After some discussion, it was settled that Arnold would drive. He was the one who knew the roads the best and was used to being on them, he argued. Lilldolly wanted to sit in peace in the back and have space for her own thoughts and Marta would sit in the passenger seat. She’d have a good view from there and that was important, Arnold reasoned, because she had to learn the way to Mervas. Tasso was also coming along, and he got to sit next to Lilldolly in the back, as he used to. They put sheepskins, food, and the coffeepot in the trunk. Then they took to the road.

Arnold was driving fast, Marta thought, but she didn’t say anything to him about it. After Deep Tarn’s road, they’d ended up on a narrow gravel road that wound through a steep, undulating forest and small ponds like hollows strewn everywhere in the landscape. The spruce trees were sparsely spread; no shrubs or low trees obscured the view. Here and there, a big boulder covered in gray moss rose from the ground. Small ridges pressed against the ground like the backs of animals. Without warning, the trees came to a halt at a gorge that led straight down to another kind of world. Here, everything seemed small and inviting. You wanted to enter among the trees and walk around in those woods. The ground seemed to be padded; perhaps the huldra* moved there on her soft, springy paws.

But suddenly, the narrow road ended and Arnold veered right onto a wider gravel road that cut straight through a landscape that was completely different.
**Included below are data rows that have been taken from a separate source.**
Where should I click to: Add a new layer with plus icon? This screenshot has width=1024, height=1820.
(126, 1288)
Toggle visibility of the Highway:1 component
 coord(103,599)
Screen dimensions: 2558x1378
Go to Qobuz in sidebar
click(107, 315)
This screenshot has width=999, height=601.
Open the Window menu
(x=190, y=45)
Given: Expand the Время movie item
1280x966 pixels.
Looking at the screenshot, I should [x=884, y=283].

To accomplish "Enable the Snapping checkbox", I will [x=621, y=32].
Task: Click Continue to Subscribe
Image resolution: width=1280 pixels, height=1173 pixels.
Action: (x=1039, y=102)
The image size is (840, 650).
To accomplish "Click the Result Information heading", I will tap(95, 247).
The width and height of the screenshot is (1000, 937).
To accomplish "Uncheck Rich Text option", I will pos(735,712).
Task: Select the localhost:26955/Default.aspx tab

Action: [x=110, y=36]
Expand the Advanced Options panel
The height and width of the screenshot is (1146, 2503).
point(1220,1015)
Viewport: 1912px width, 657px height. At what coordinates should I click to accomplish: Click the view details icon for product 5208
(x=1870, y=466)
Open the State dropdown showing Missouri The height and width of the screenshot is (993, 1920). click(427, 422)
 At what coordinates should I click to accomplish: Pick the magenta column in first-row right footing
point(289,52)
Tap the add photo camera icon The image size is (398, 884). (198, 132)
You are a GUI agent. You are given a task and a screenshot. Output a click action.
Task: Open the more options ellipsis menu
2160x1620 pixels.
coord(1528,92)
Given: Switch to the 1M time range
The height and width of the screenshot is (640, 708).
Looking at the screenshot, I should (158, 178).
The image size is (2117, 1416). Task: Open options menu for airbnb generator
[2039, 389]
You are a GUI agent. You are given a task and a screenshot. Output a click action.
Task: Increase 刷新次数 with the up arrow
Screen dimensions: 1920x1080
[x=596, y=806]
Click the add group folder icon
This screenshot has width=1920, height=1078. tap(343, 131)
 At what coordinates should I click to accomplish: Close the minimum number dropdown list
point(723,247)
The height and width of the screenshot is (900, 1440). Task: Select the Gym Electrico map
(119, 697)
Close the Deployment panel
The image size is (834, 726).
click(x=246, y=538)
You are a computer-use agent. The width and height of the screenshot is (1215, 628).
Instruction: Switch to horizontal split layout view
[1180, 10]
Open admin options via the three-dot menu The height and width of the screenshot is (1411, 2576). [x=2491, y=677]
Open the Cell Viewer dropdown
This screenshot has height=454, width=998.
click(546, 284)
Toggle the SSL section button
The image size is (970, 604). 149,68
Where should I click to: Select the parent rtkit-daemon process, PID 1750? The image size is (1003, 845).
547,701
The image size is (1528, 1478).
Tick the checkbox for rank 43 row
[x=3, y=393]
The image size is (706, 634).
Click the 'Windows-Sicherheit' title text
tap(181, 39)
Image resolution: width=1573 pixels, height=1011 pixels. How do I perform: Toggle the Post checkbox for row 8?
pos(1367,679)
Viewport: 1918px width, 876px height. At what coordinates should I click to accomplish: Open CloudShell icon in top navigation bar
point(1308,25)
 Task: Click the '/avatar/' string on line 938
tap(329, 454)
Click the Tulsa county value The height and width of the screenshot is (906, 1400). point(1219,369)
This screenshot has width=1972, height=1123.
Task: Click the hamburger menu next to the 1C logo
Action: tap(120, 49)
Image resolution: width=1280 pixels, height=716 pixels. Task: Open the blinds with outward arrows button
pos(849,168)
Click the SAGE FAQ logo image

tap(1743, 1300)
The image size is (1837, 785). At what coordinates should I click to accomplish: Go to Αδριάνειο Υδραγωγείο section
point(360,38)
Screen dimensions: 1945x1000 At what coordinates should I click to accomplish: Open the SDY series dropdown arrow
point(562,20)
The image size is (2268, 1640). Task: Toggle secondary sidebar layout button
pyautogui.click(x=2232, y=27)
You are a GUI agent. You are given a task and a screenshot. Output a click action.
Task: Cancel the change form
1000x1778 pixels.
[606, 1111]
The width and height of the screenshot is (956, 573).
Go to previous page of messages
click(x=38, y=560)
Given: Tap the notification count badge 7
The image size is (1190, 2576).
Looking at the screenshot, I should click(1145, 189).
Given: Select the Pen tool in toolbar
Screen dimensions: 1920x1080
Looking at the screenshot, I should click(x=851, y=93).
Vast and endless, it stretched out with its enormous lakes resting in depressions between the mountains. It was mostly woods and no vistas, young trees and old growth, the sun like a golden caress over the carpet of berry shrubs between the trees. Sometimes they came upon clear-cuts, large, empty areas, but these areas were forests too — missing, petrified forests without trees, woods in waiting.